Build the infrastructure to get data where it needs to be in your organization.

Data engineering unlocks the value in data by getting it where it needs to be to take action. We can build the digital infrastructure you need to unlock the value in your data, or give your existing team the boost it needs to move to the next level.

Our Approach

The organizational context is critical for data engineering; there is no one approach that works for every organization. Factors we consider include existing infrastructure, the nature of the data you deal with, where data is currently stored, who needs access to the data, and how data will be used.

Build versus buy is a core decision in any data engineering project. All the major cloud providers have extensive data engineering offerings, such as Google Cloud’s Dataflow and BiqQuery, and AWS’s Redshift and EMR, and there are many other vendors that either build off the cloud services or offer their own competing solutions.
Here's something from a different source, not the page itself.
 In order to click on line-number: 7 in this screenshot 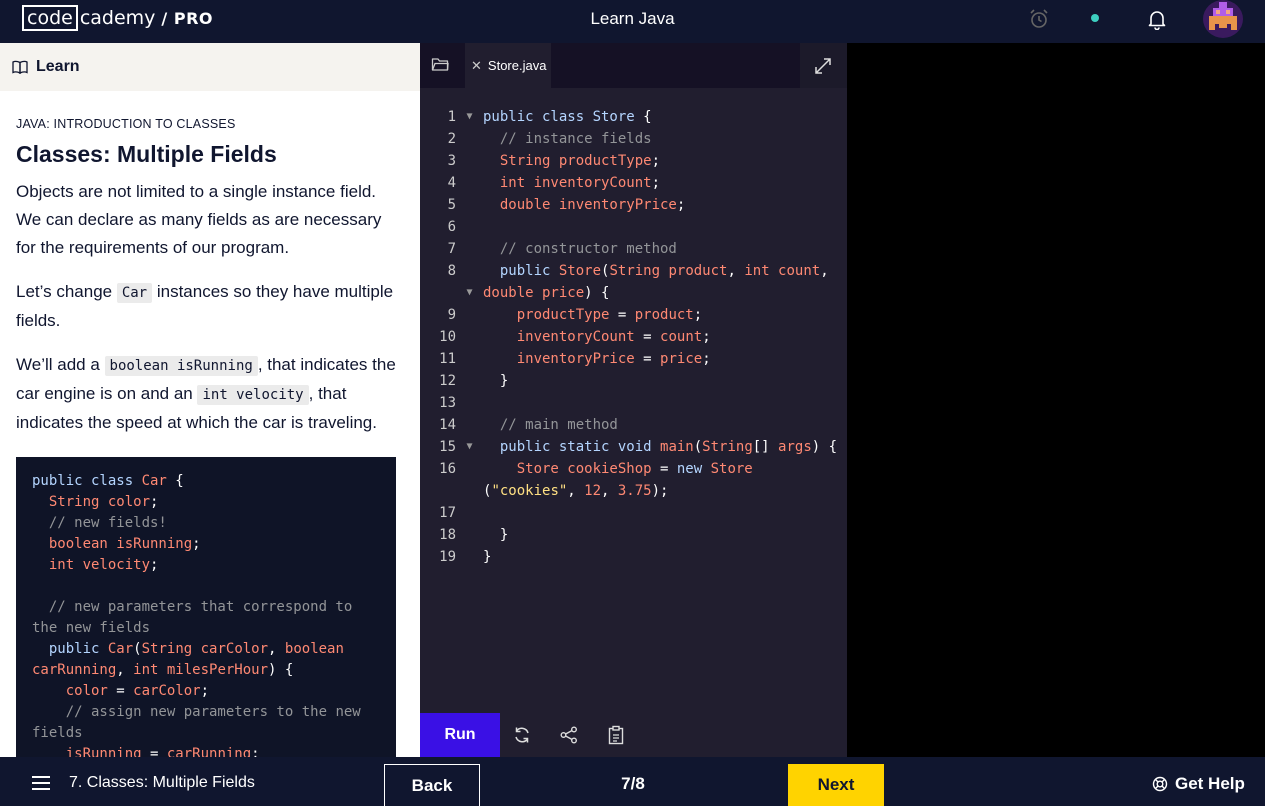, I will do `click(452, 249)`.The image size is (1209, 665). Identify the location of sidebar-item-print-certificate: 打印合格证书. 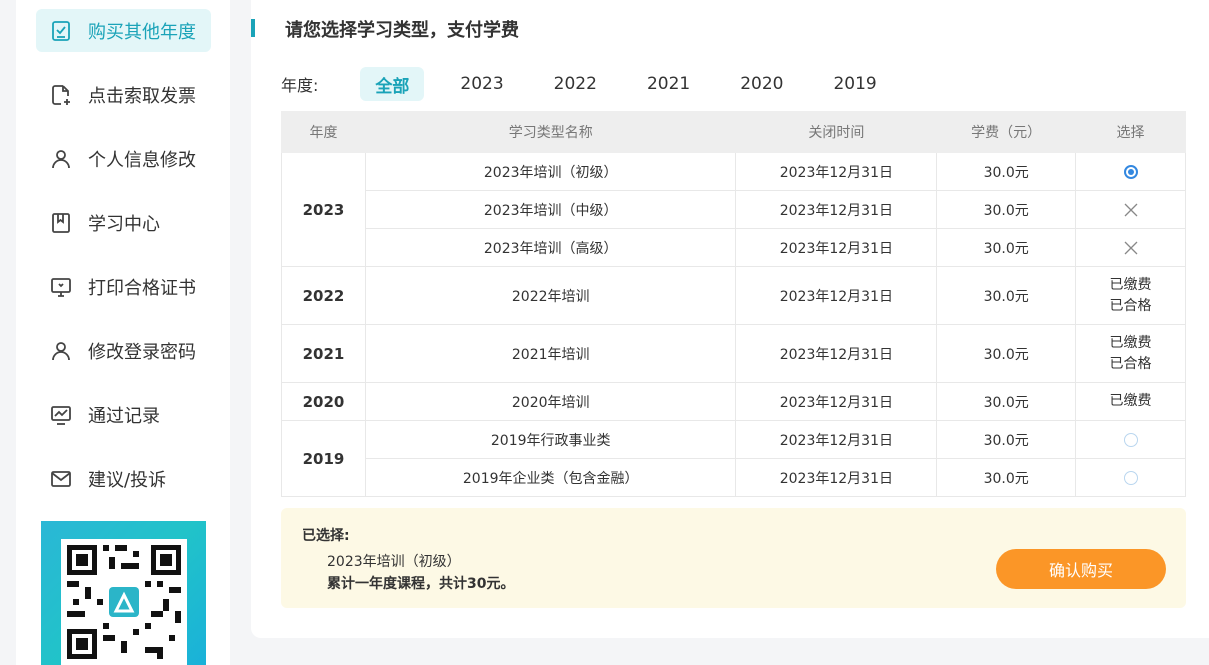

Another major architectural decision is choosing between batch or real-time processing, or a mixture between the two. Spark is a fantastic tool for batch jobs. For real-time processing Kafka and fs2 or Akka streams may be preferred. In both cases cloud offerings can be used if the organization is going for a buy rather than build approach.

One thing that doesn’t change between engagements is our emphasis on data quality. The quality of the decisions made from data is only as good as the quality of the data, so we always make verifying data quality a core component.